Omni's design is deliberately provider-neutral: there is no hosted API or model vendor in the runtime path. The "model" is just a directory of files (`model.safetensors`, `config.json`, `tokenizer.json`, `adapters/retrieval/`) resolved by `ModelLocator`, and the engine accepts either the Nano or Small variant interchangeably. Swapping models means pointing `OMNI_MODEL_DIR` at a different folder, not changing code or wiring a connector. That is what makes the airgap claim hold and what keeps any future integration a file/repository concern rather than a service dependency.

Sources: [Sources/OmniKit/OmniEngine.swift:14-59](Sources/OmniKit/OmniEngine.swift), [README.md:50-55](README.md)

## Summary

Omni is on-device semantic search: one shared vector space, three encoder towers, a retrieval-LoRA-merged backbone, all running in-process on Apple GPUs with no server.
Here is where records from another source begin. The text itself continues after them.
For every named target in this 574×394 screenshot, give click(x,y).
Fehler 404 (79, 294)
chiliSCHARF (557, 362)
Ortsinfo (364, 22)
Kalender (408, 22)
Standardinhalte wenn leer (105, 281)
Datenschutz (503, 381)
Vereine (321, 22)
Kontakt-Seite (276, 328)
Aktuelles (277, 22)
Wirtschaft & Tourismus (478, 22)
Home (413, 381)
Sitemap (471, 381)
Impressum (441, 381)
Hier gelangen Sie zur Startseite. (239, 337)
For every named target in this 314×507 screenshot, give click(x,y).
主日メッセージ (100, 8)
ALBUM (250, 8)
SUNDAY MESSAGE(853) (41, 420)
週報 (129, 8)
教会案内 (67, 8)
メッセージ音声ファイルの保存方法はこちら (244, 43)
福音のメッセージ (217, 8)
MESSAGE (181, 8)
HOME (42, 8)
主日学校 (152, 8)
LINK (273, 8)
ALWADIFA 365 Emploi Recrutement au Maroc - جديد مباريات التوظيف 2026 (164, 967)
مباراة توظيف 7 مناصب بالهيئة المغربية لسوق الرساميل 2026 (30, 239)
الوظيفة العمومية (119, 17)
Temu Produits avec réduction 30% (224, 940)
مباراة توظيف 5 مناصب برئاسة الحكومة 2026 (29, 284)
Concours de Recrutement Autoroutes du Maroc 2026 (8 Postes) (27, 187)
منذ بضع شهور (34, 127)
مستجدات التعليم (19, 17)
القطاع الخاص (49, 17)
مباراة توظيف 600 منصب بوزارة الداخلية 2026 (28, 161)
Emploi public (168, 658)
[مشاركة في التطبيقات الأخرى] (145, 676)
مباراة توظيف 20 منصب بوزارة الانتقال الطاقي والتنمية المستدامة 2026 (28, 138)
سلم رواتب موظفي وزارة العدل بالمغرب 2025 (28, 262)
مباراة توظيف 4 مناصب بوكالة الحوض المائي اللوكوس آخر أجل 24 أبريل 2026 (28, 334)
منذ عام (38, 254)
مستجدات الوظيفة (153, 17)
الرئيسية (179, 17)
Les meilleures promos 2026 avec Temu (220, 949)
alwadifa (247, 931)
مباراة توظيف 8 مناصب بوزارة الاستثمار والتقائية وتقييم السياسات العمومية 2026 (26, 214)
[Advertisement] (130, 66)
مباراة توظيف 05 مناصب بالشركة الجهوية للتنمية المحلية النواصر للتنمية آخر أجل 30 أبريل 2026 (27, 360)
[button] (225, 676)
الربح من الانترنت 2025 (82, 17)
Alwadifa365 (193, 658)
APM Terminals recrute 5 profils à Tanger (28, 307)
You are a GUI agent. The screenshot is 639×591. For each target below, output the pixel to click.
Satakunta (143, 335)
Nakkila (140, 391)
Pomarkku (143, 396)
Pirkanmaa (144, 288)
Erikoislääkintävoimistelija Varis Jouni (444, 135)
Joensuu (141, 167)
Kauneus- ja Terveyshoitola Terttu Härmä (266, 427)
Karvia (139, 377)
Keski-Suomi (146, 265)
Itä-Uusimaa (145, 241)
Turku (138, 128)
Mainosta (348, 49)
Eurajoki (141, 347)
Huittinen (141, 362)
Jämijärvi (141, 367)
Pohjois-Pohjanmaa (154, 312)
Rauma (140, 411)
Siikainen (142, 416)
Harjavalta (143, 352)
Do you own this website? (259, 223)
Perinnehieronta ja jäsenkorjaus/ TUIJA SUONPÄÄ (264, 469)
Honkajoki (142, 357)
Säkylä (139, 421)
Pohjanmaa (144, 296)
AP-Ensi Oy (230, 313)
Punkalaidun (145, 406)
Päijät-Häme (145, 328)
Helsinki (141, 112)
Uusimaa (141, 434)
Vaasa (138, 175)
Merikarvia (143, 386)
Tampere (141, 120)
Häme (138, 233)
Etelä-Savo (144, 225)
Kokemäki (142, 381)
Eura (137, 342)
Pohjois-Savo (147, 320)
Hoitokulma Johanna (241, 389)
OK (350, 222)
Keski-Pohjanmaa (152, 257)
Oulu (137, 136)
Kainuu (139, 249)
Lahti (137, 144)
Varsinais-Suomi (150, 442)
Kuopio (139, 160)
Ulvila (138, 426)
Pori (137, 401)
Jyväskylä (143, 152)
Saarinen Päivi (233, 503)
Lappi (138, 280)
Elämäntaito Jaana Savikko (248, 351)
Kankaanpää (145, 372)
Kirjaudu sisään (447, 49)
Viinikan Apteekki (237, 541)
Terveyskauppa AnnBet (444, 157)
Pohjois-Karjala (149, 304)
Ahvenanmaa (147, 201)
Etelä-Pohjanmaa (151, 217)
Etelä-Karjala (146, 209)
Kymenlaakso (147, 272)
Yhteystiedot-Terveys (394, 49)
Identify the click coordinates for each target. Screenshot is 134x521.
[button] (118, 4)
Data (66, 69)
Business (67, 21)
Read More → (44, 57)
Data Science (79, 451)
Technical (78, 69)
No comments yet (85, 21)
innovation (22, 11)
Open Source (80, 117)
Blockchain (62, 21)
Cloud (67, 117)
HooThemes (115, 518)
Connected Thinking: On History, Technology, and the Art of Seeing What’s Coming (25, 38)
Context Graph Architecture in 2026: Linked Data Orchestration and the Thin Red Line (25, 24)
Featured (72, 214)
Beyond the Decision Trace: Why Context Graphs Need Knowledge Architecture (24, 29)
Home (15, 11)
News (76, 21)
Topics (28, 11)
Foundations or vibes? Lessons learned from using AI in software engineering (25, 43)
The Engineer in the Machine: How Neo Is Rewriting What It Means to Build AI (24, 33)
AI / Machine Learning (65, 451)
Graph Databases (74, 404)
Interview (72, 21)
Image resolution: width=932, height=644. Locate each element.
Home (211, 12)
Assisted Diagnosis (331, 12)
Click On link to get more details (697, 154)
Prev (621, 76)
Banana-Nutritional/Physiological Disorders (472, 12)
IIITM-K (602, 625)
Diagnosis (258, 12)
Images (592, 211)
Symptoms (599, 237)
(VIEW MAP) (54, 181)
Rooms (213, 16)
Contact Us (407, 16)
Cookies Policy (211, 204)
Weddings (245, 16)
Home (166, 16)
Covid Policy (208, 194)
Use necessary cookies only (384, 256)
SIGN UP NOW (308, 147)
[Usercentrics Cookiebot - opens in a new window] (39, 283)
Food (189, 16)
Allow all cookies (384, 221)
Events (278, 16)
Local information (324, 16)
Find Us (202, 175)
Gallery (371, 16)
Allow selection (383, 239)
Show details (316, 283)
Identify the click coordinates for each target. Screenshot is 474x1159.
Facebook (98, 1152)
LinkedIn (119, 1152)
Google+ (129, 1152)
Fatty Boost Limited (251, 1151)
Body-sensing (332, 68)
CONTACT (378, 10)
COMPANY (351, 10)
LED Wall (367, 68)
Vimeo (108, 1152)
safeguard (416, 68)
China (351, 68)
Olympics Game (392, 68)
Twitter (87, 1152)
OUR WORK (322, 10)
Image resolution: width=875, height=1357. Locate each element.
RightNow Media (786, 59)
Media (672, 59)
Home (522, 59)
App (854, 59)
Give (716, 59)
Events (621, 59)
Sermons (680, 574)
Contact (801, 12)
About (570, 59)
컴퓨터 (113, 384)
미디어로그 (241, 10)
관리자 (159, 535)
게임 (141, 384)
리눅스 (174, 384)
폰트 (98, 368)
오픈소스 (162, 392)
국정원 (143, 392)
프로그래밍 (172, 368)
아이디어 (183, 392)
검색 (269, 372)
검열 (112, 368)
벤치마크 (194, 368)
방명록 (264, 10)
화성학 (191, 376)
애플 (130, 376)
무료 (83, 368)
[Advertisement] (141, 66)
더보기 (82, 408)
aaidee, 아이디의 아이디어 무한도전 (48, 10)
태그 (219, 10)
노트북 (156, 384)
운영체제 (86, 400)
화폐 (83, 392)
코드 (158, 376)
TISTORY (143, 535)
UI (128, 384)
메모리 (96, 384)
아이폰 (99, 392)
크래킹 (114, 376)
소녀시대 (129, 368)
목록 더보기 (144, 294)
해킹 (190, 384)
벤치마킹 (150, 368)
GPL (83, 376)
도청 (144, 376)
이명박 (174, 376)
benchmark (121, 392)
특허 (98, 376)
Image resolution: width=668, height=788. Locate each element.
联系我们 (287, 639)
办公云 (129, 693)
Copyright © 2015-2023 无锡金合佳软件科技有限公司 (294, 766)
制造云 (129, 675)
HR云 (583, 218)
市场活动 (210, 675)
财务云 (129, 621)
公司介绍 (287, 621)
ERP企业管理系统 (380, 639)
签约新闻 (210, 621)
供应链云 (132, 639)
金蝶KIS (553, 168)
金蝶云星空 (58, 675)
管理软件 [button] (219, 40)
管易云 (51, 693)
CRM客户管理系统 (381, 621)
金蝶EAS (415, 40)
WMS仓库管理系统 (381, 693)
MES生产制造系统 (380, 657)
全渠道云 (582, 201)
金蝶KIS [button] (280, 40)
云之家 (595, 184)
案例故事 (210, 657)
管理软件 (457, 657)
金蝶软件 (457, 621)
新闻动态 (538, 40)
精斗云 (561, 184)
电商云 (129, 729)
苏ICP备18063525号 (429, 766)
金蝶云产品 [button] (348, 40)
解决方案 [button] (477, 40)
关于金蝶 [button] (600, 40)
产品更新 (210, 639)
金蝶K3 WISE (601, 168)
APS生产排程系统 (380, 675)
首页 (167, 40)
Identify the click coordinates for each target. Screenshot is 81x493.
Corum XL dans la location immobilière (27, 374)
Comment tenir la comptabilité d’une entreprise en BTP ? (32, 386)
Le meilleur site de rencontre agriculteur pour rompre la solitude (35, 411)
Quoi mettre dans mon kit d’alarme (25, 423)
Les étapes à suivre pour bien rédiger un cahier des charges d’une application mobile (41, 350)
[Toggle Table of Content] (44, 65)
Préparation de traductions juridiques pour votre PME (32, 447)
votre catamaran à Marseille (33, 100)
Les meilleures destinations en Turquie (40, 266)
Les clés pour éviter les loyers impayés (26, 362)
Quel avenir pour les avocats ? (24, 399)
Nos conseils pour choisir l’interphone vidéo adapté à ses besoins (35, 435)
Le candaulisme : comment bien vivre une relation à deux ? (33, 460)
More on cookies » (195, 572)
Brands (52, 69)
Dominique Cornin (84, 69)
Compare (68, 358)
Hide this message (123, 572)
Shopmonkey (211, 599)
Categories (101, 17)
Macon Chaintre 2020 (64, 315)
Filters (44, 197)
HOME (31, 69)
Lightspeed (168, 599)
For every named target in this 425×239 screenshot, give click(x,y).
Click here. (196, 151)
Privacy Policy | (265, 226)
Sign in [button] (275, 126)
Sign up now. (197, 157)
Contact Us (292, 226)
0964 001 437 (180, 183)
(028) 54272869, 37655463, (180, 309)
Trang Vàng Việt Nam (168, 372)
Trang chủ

The build produces `OmniKit` (the engine), `Omni` (the SwiftUI app), and `omni-verify` (the parity/benchmark CLI). Carry five words with you, towers, retrieval LoRA, bf16 store, priority gate, and base+delta search, and read in the order README -> `OmniEngine` -> encoders -> `Indexer` -> `VectorStore` -> `App/` -> `omni-verify`. That path takes you from the product claim to the GPU matmul that backs it, in dependency order.

(Note on this run: the requested solved-problem notes under `docs/solutions/` and a `STRATEGY.md` strategy anchor are not present in the repository, so no such sources were used; all claims above are grounded in repository code, README, and build config.)